Positional arguments should be used sparingly. Long argument lists are ticking time bombs. I’ve seen a few nasty bugs arising from not respecting the proper argument order.
🏭 Hindered refactoring
How painful is refactoring preexisting code to comply with a new parameter you introduced (e.g., to add one more null)? You need to update dozens of calls (in the implementation and tests). That means lots of repetitive work and the associated risk. Even with a proper IDE, you still generate many code changes. You end up with bigger commits, which makes code reviews more cumbersome and can result in merge conflicts. Even worse, changes are unrelated.
Functions should be stable in terms of backward compatibility. Adding a parameter to a function should be smooth and not impose any code refactoring, especially for unrelated functionalities.
👷 Solving it
We could use maps to encapsulate the data, but that’s a lousy tradeoff as we ditch the IDE help and static validations, among others. There’s a better way. Named parameters (with defaults) are a cheap solution to the “long lists of arguments” problem.
fun createUser(
username: String,
email: String,
password: String,
address: String? = null,
){
// ...
}
// later...
createUser(
username = "jane_doe",
email = "jane@example.com",
password = "password123",
address = "456 Oak St",
)
Long argument lists are no longer an issue because we only pass precisely what we need as named arguments. The order becomes irrelevant. Passing many nulls is no longer required for the same reason. Mistakingly swapping parameters A and B is unlikely because we pass them by name (not positionally). If we need to support a new parameter, that’s fine; we don't have to update dozens of calls anymore; we default it to null or something else. Backward compatibility is guaranteed.
Most languages (e.g., Kotlin, Python, Elixir, PHP, Ruby, C#, Swift) support named parameters. TypeScript can look similar using inline interfaces:
function createUser(person: { name: string; bio: string }) {
// ...
}
// later...
createUser({name: 'Alice', bio: "bio 1"});
However, not all mainstream languages have them (e.g., C, Java, Rust, Go). Regardless, we’d sometimes benefit from reusing a contract for the data in other parts of the app. We need the parameter object pattern.
💡 Introducing a parameter object
The parameter object pattern is the ideal solution to the “long list of parameters” problem. A parameter object is simply a DTO encapsulating all the input parameters.

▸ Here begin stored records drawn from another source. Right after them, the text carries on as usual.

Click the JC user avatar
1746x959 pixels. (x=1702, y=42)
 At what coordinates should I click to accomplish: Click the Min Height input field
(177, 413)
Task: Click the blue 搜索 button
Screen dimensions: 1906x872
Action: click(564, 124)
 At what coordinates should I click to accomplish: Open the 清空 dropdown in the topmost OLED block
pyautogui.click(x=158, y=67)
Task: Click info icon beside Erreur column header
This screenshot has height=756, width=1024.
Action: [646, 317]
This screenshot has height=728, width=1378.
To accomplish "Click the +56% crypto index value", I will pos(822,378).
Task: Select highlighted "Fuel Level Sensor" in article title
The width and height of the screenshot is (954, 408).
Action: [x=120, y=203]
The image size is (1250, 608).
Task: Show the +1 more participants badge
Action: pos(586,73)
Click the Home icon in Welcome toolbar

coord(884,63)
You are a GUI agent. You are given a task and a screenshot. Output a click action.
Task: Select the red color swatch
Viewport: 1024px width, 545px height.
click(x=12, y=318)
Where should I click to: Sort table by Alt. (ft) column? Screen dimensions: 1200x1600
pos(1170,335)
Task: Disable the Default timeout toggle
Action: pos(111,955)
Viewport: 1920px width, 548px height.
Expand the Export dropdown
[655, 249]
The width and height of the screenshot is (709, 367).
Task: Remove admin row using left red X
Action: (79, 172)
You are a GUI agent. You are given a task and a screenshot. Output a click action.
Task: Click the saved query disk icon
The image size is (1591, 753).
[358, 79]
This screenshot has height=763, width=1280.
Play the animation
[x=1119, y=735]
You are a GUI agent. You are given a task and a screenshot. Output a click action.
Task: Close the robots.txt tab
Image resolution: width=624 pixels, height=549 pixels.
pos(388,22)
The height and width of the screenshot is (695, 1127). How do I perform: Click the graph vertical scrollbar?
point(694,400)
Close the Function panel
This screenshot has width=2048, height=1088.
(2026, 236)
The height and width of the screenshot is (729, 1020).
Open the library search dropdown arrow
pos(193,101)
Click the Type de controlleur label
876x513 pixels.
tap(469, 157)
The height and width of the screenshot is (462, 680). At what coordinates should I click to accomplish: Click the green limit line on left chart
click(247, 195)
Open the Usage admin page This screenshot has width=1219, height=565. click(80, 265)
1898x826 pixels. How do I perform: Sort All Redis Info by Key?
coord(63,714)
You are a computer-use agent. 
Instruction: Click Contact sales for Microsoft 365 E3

data class CreateUserRequest(
val username: String,
val email: String,
val password: String,
val address: String? = null,
val phone: String? = null,
val bio: String? = null
)
// later...
createUser(
CreateUserRequest(
username = "jane_doe",
email = "jane@example.com",
password = "password123",
address = "456 Oak St",
)
)
Why is the parameter object pattern the best solution? As benefits, we get:
- It solves the long-argument-list problem. We reap the same benefits when using named parameters and more. The idiomatic solution varies per language; some use struct instances (e.g., C, C++, Go, Elixir, Swift, Rust), some use objects (e.g., JavaScript, PHP, Ruby, Python, Kotlin), and some need builders (e.g., Java, C#). In any case, the arguments are named.
- It encapsulates the passed data. It’s about code cohesion—what changes at the same time should live together. Creating a dedicated type helps with that.
- The created DTO can be reused (e.g., if it crosses multiple layers).
- It provides meaning and documentation. Contextually, you’ll have self-documenting code. You’ll use and help to spread the ubiquitous language.